TASK DIRECTIONS:
Rewrite the rows below as one numbered list with one line per item, leaving out any blank lines and all pictures.

TASK INPUT:
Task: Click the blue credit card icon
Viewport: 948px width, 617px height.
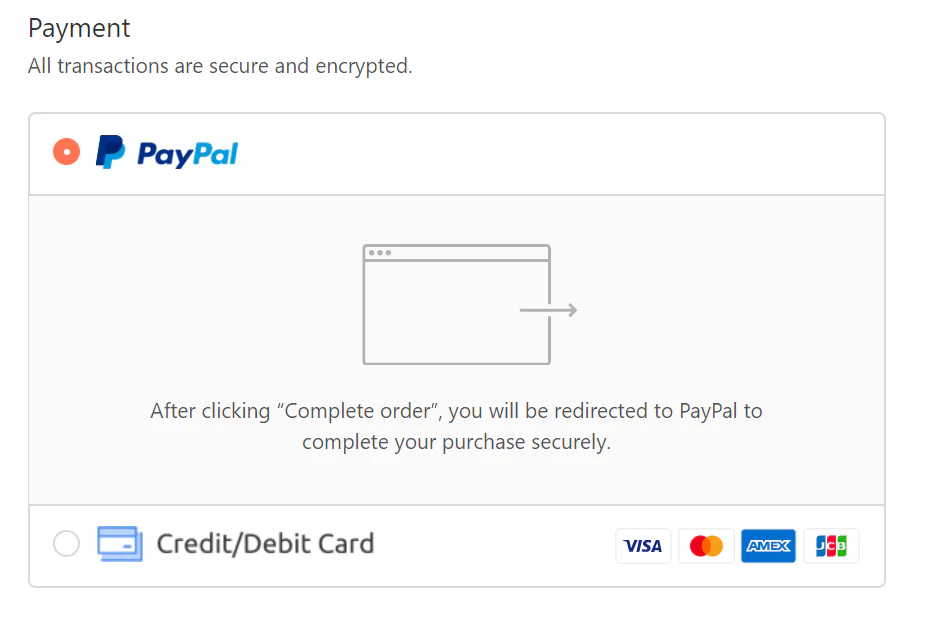Action: [x=120, y=543]
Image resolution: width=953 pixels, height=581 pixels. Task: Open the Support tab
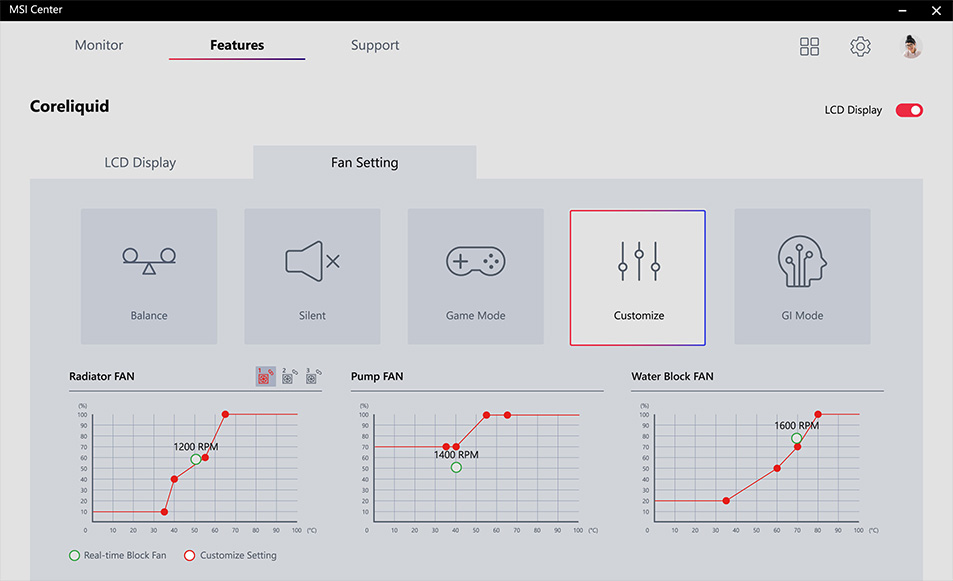[x=375, y=45]
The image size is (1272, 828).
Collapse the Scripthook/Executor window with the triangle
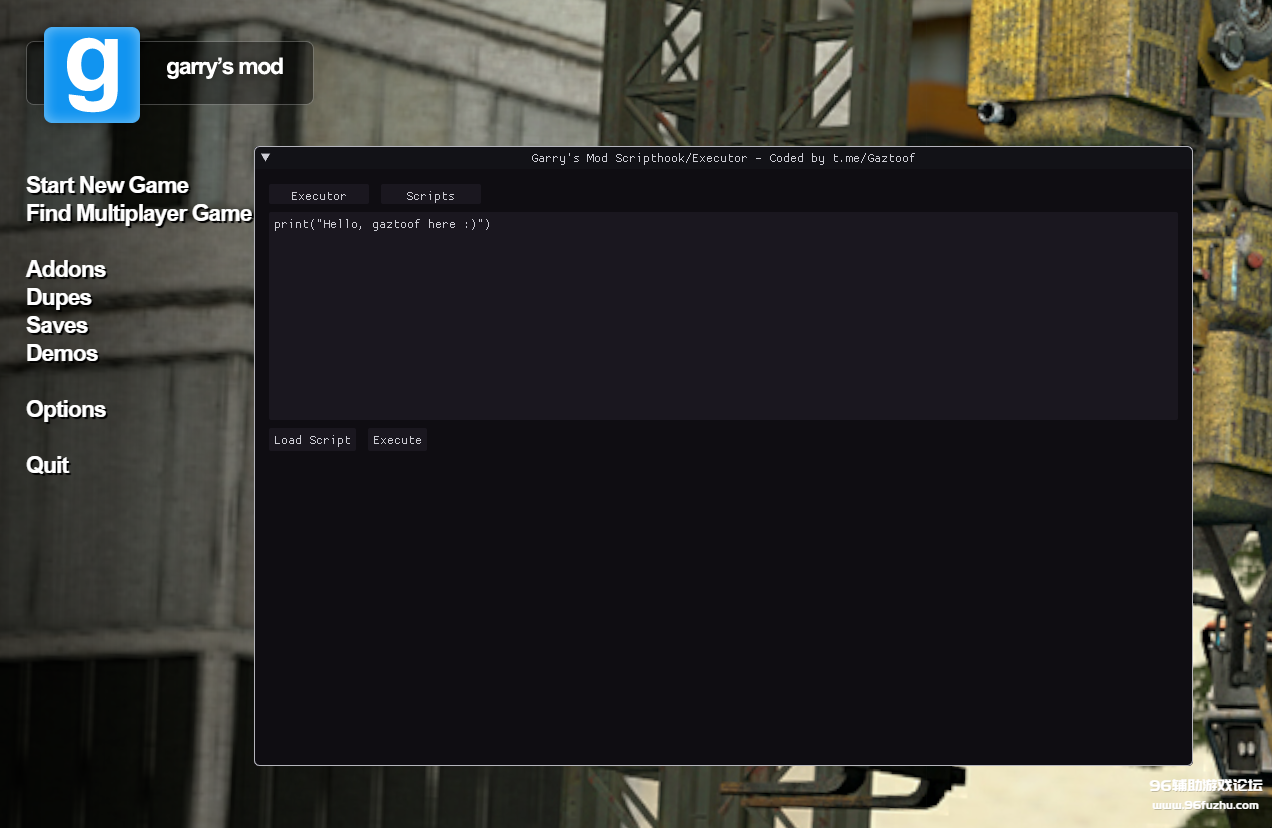[x=265, y=157]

TASK RESPONSE:
1. Task: Click the blue credit card icon
2. Viewport: 948px width, 617px height.
3. Action: [x=120, y=543]
4. Image resolution: width=953 pixels, height=581 pixels. Task: Open the Support tab
5. [x=375, y=45]
6. The image size is (1272, 828).
7. Collapse the Scripthook/Executor window with the triangle
8. [x=265, y=157]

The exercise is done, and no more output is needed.